Chocolate No Longer Just a 'Feminine Thing'

What do chocolate, carrots, potatoes, and cashew-nut shells have in common? Formula 3 racing, of course! WorldFirst project, a competitive racing car made using environmentally sustainable components and optimised to run on bio-diesel derived from waste chocolate and vegetable oil—with zero tailpipe emissions—is definitely gravy for environmentalists.

This project was conceived by James Meredith, Dr Steve Maggs, and Dr Kerry Kirwan, three researchers working at Warwick Innovative Manufacturing Research Centre (WIMRC) based at the university Warwick, England.

This competitive racing car, which offers a top speed of 140 mph (225 km/h) and awe-inspiring acceleration, proves that green autos don’t have to imply a compromise in terms of performance.
Even pundits are calling this an “unmatched feat of green technology;” every component of the vehicle features a ‘green and sustainable’ element thus demonstrating that going ‘green' can apply to the entire vehicle and not just its propulsion system.

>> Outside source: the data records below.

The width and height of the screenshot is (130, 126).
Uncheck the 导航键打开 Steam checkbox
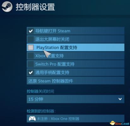coord(31,31)

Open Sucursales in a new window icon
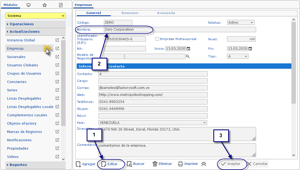tap(57, 57)
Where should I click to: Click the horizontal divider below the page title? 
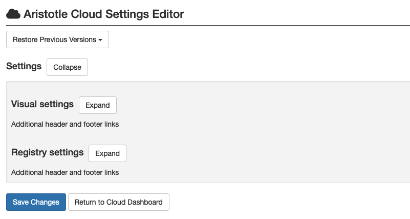[205, 25]
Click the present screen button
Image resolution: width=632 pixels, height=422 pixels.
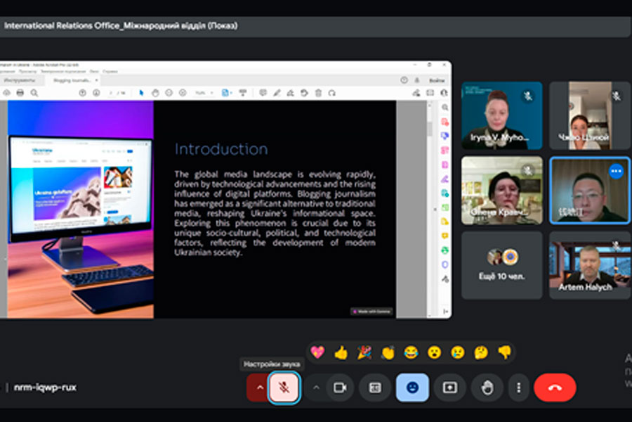point(449,388)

Here are some of the featured components:
Steering wheel: derived from carrots and other root vegetables
Seat: Flax fiber shell, soy bean oil foam and recycled polyester fabric
Wing mirrors and Front Wing End Plate: Flax fiber shell over a potato starch core
Engine cover and Damper hatch: Recycled carbon fiber
Lubricants: Made with a plant oil base
Radiators: Coated with a catalyst that converts ozone to oxygen
Brakes: non-carbon discs; the team is working on developing pads made from cashew nut shell

The car will undergo its first track test on May 5th on an undisclosed race track in the UK.
This is great news since new developments in motorsport vehicles usually entail applied technology in the general automotive and passenger transport industry down the line.

My only question is: who is going to kill the chocolate & veggie car?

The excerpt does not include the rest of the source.